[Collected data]
"""

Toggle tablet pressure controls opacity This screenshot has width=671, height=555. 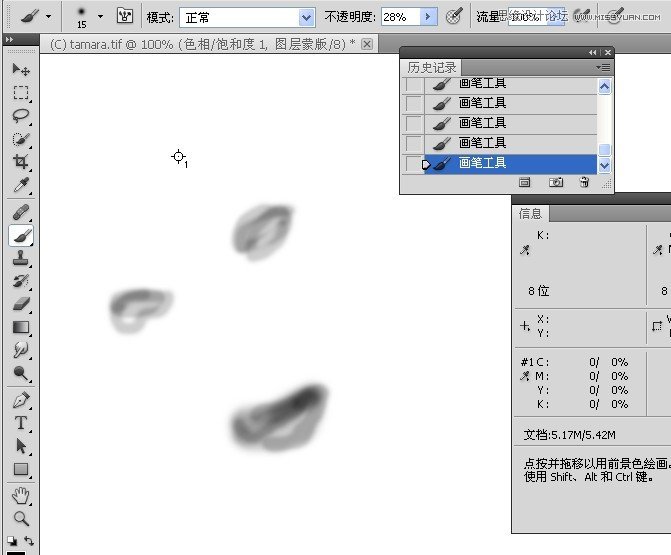pos(455,17)
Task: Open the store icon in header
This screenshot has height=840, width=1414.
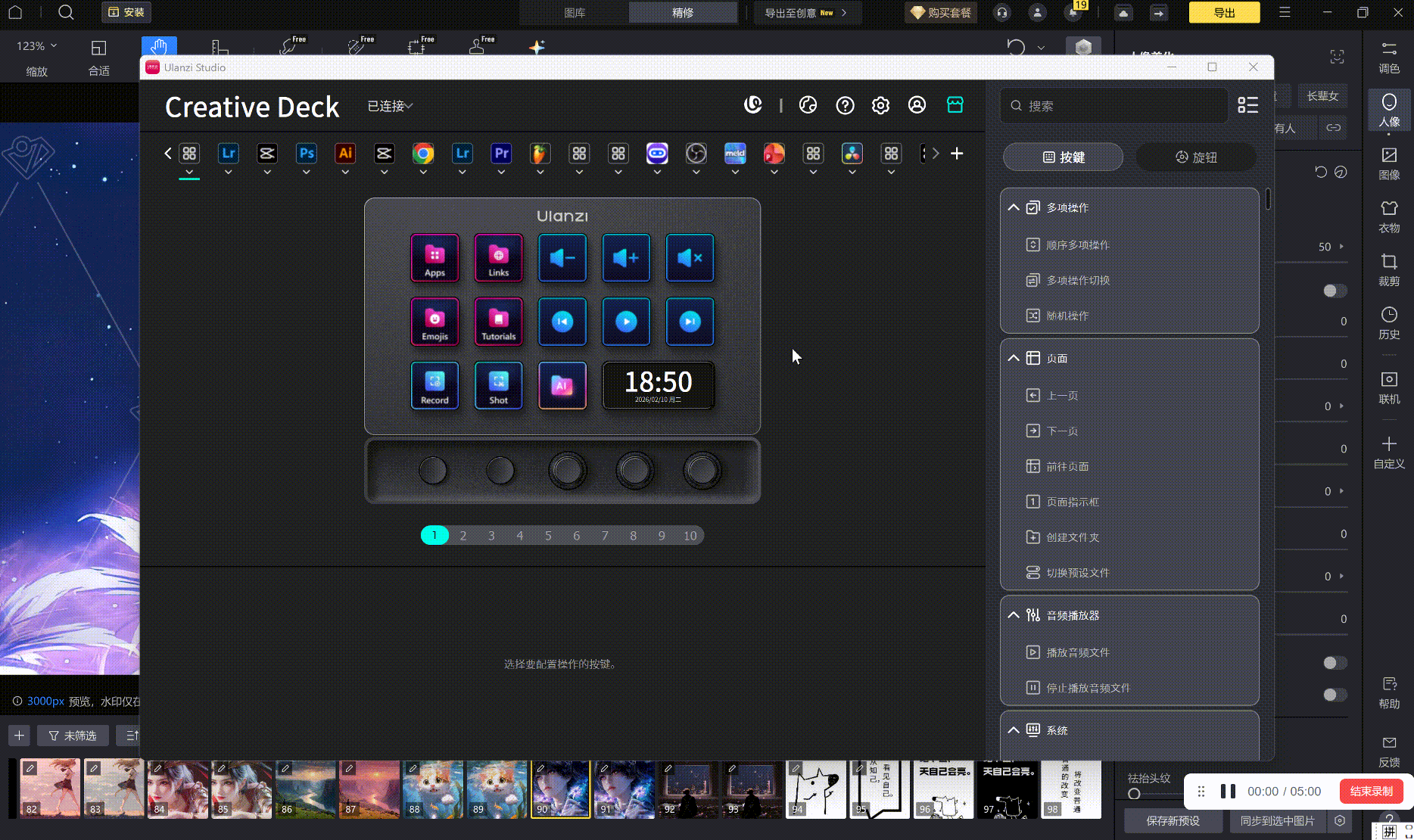Action: coord(955,105)
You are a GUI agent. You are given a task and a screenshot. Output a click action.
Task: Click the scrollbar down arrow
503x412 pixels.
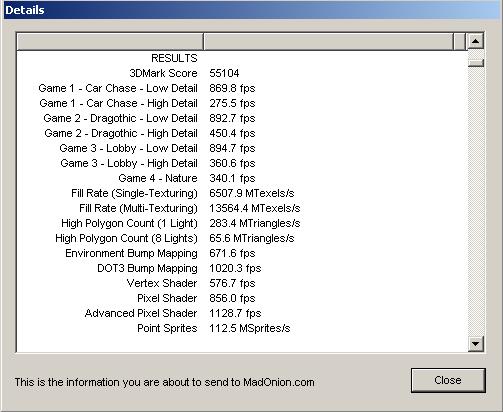tap(476, 343)
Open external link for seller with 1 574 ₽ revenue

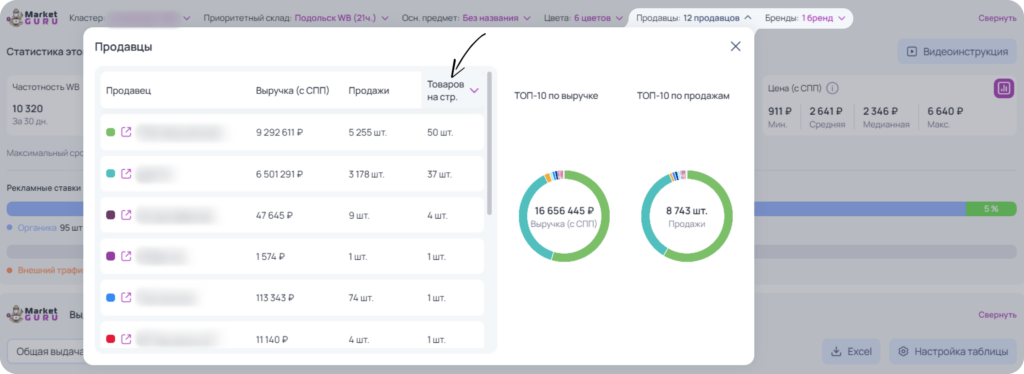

"""

TASK PROMPT =>
Return every line of the entries above that the string "Open" appears in.

ANSWER BOX =>
Task: Open the store icon in header
Open external link for seller with 1 574 ₽ revenue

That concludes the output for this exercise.